Hi Simon - thanks for your personal reply!
I’m never quite sure how to deal with these kinds of responses. One the one hand, I have first-hand experience of sitting inside Atlassian Offices, many times, observing abject staff disregard for security. I’ve had forum posts deleted to hide security your problems, I’ve observed YEARS of customer complaints across forums begging you to add security, while at the same time had your company refuse to even look at my own product which immediately solved those problems that all your users were calling out for. Time and time again, nothing I can say or do convinces anyone in Atlassian to fix security problems, or to look at security products, or to make my on-prem Atlassian security add-in available to your cloud users, or even to make minor security-enhancing adjustments to allow vastly improved security options for your users. This is not opinion or rumor or heresay - this is my own personal first-hand observation. Atlassian treats security vendors as “the enemy”, and does everything in its power to stay away from us. To be fair - “Vendor Bashing” is a global problem, but, given that you’re Australian, I’m Australian, and your own CISO at the time was a huge Aussie-Backer - it’s especially saddening.
And then, on the other hand, you say “This isn’t PR” and then post 2 links to PR web pages that I know for certain are a huge misrepresentation of how your staff really behave when the PR folk leave the room.
I spent so much time banging my head against the Atlassian wall, that in the end I just gave up.

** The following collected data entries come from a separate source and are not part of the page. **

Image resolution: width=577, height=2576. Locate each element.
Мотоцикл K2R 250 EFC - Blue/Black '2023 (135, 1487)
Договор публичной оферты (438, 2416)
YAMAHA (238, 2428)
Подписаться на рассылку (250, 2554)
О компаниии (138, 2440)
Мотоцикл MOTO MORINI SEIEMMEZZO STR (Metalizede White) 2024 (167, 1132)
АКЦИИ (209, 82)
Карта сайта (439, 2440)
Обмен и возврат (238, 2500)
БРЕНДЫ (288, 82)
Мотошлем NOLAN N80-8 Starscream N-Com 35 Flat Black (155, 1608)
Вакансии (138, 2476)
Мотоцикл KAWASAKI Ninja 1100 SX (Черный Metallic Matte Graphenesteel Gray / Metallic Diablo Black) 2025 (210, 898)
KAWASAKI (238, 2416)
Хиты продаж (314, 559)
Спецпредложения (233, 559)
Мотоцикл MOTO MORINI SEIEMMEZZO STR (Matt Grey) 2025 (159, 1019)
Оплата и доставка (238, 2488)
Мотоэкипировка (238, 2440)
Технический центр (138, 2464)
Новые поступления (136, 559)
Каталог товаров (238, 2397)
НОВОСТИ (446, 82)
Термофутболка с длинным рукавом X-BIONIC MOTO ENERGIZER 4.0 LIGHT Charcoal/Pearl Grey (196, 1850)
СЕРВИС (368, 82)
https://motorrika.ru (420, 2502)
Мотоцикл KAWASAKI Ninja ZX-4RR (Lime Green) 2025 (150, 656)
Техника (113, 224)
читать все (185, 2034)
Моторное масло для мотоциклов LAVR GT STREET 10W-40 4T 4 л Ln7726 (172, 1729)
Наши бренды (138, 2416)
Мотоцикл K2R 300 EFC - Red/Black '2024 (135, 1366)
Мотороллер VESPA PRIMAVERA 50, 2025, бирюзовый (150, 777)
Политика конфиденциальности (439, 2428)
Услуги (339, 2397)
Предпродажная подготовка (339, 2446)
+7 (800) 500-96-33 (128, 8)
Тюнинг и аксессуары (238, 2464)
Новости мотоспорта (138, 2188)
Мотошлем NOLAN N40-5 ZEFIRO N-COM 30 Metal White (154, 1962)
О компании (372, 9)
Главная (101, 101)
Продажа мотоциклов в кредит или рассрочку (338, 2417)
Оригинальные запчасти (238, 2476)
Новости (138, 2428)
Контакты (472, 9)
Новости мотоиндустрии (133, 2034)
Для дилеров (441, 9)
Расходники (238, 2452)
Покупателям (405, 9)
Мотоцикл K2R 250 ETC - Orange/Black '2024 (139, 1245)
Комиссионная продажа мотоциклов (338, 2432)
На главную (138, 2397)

I am firmly of the belief that it should NOT be the job of the Vendor to sell you security that you need. It SHOULD BE YOUR JOB to find the most-secure contemporary solutions that adequately protect your users. Unfortunately we don’t see this taking place. e.g. you’d rather use OTP tech from 1984 without paying any attention to its lack of efficacy in 2020, because “that’s what everyone else is doing”. The very idea of getting something that works, even when vendors are slapping you in the face with amazing new products, doesn’t even cross your mind.
Security Culture takes more than a warm fuzzy PR web page - it takes meaningful action, and the courage to think for yourself and work out what is secure and why and how, instead of just copying everyone else. You’ve seen the charts, right? Global security is continually getting worse. You can’t turn that around by copying other people, you need to think, test, and do stuff that works.